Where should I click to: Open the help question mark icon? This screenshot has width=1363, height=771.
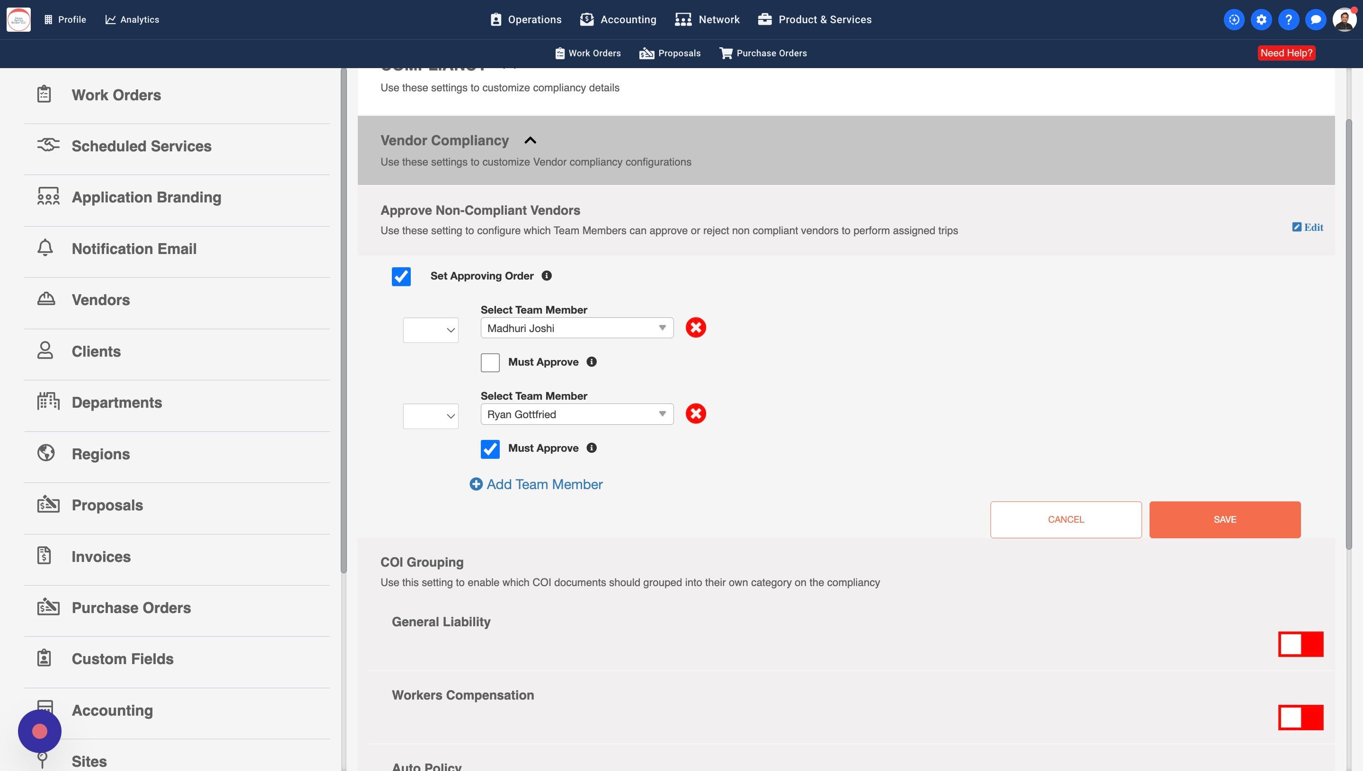(1288, 20)
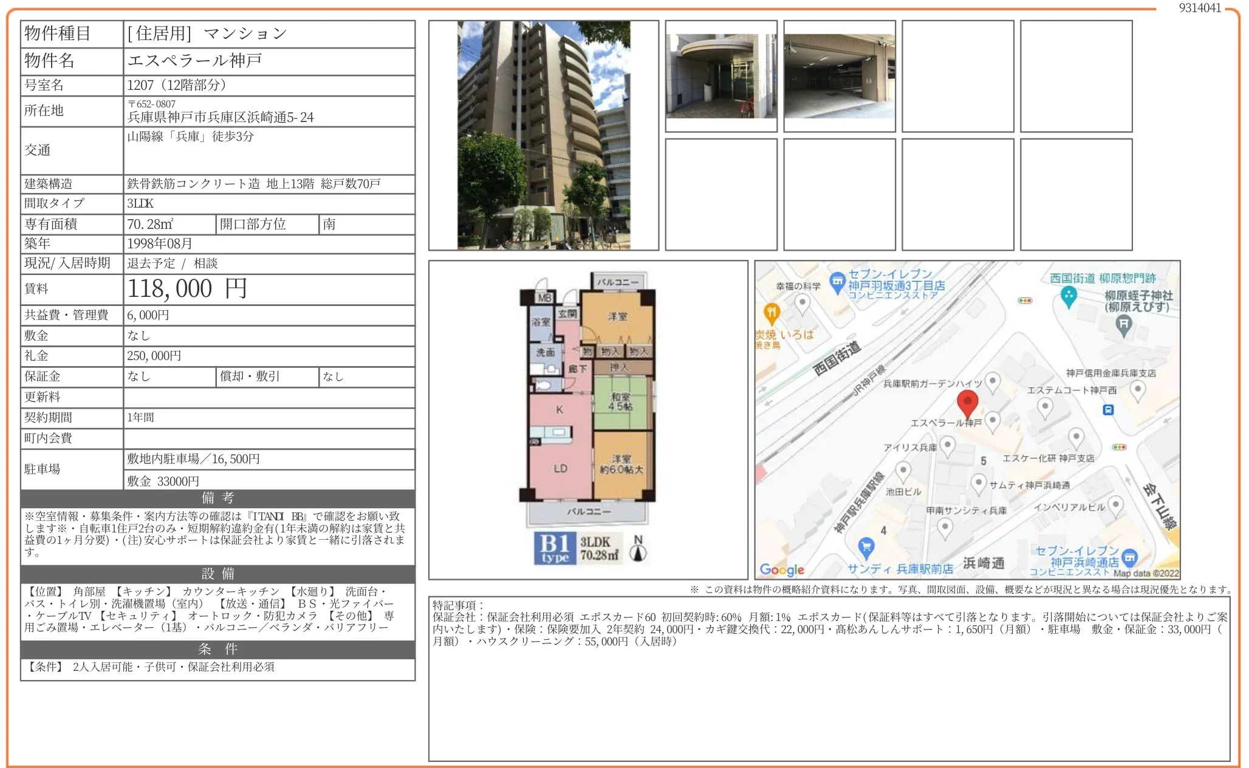Click the blue bus stop icon on map
1249x768 pixels.
1108,410
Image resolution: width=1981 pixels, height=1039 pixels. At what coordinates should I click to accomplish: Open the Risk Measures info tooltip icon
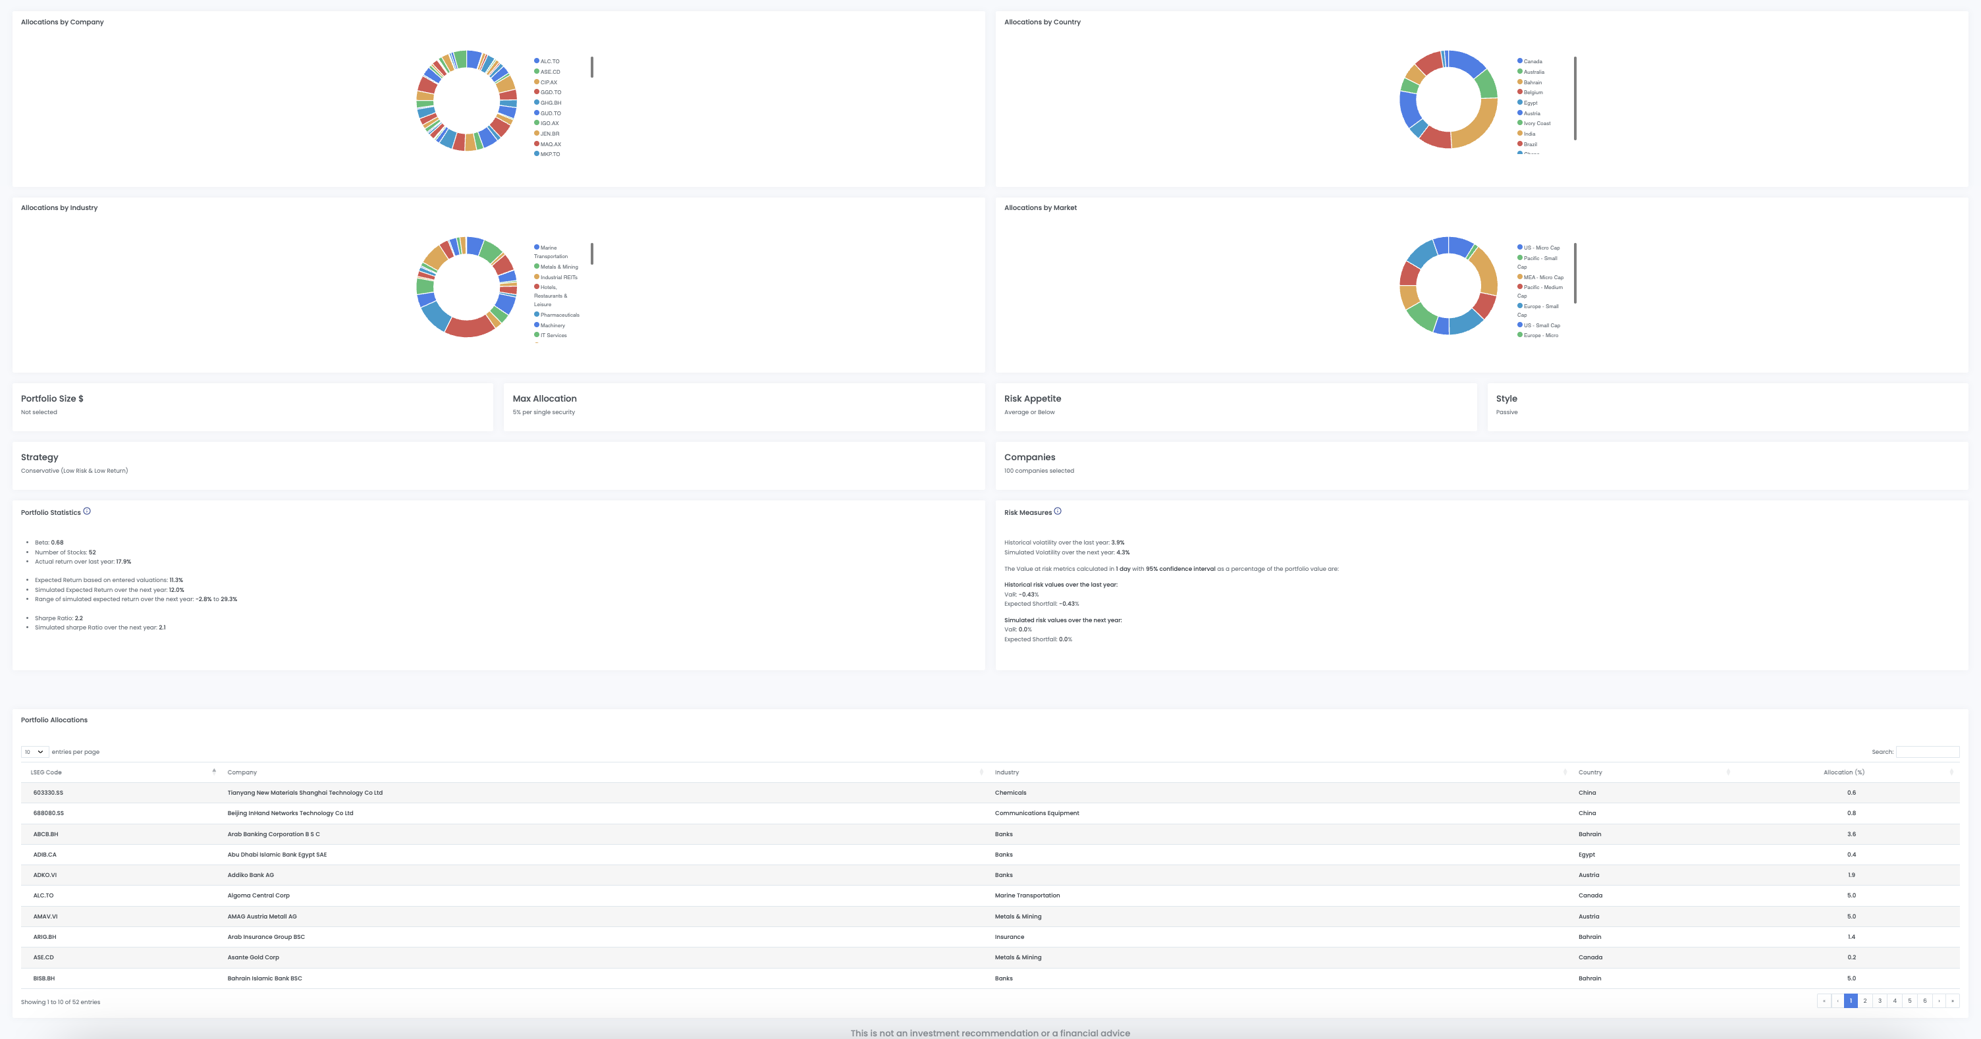[x=1057, y=511]
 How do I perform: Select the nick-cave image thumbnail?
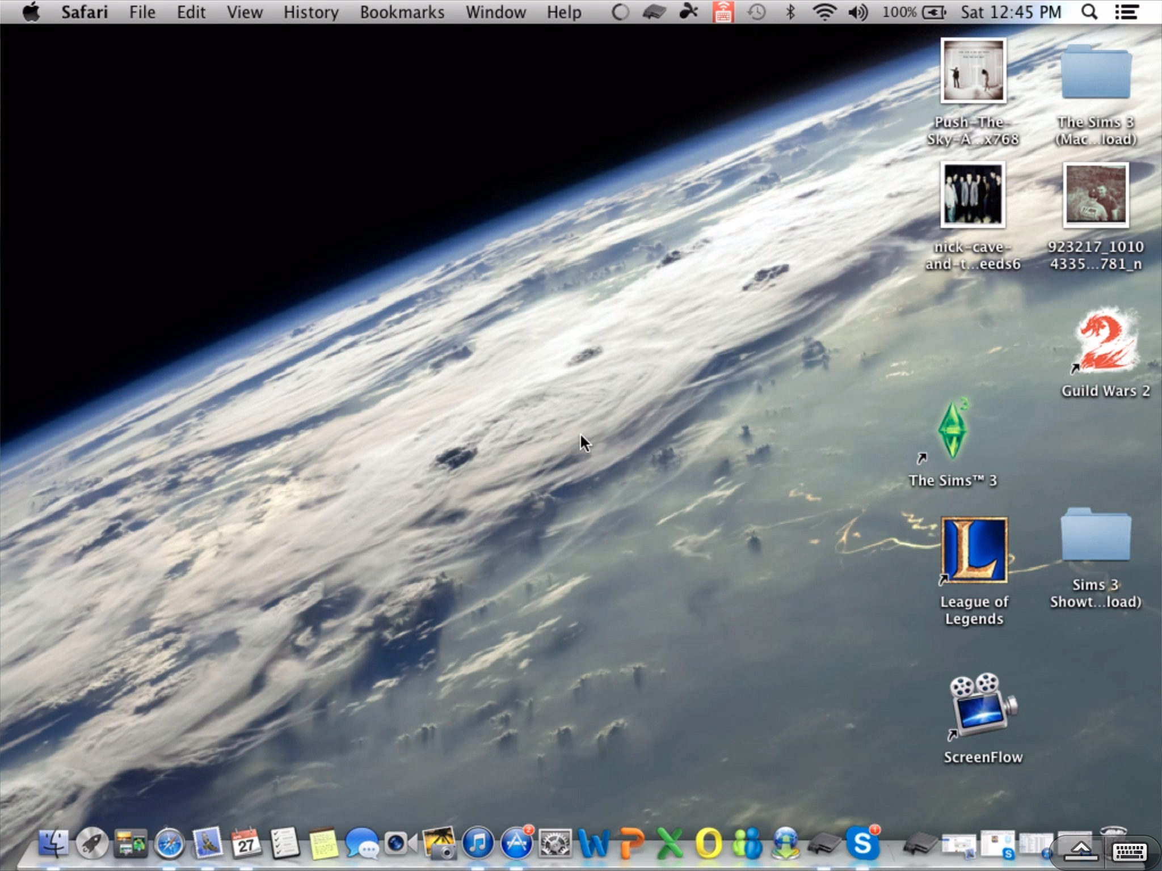(x=972, y=195)
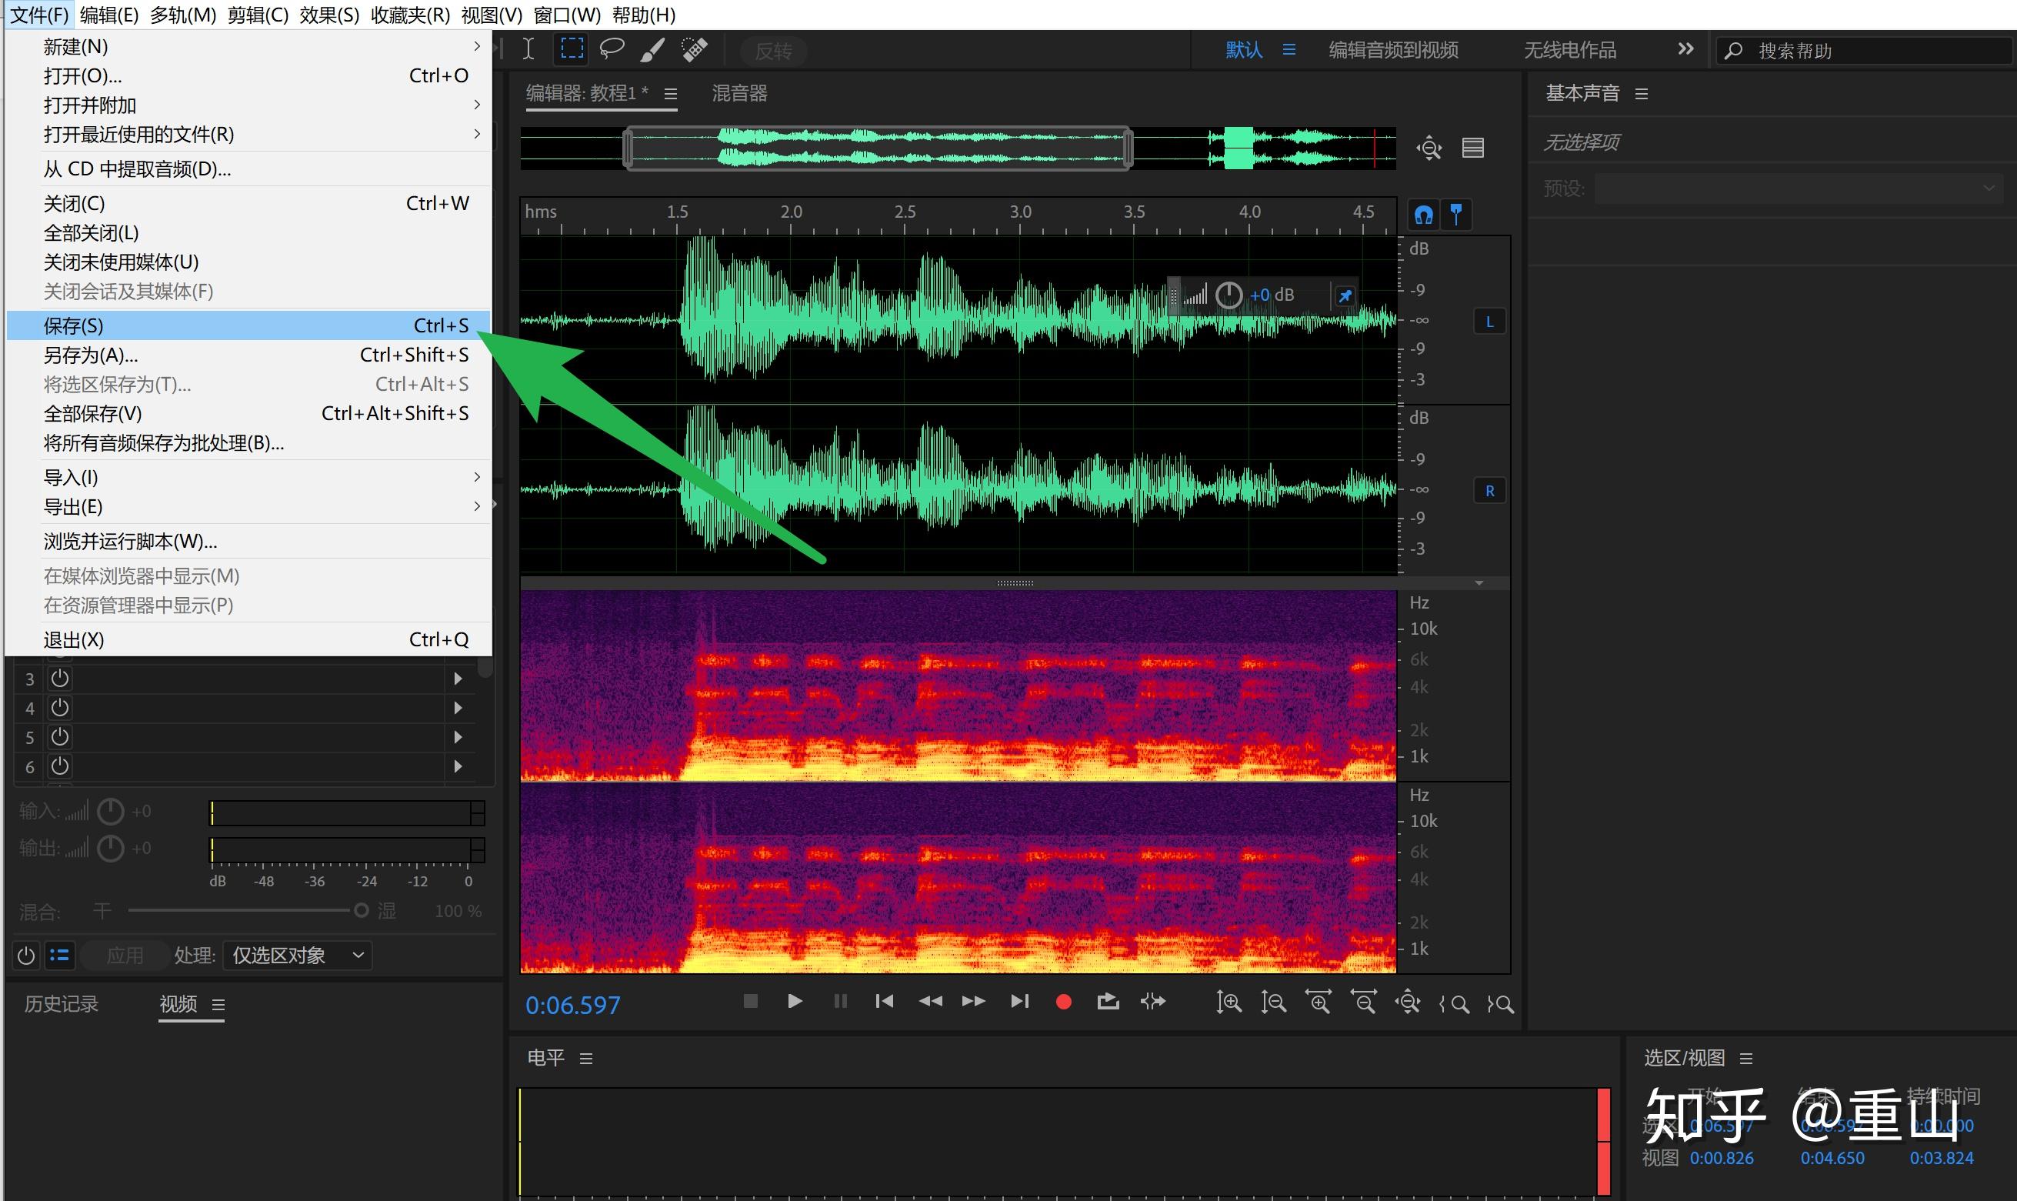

──────────────────────────────

- **ASSIGNED TASK**: Pictures are to be excluded; everything else in the records must be reproduced exactly.

- **RESPONSE BOX**:
Where should I click to: Open the help question mark icon? This screenshot has width=1363, height=771.
(1288, 20)
Click the blue bus stop icon on map
1249x768 pixels.
1108,410
Image resolution: width=1981 pixels, height=1039 pixels. At what coordinates should I click to accomplish: Open the Risk Measures info tooltip icon
[x=1057, y=511]
 How do I perform: Select the nick-cave image thumbnail?
(x=972, y=195)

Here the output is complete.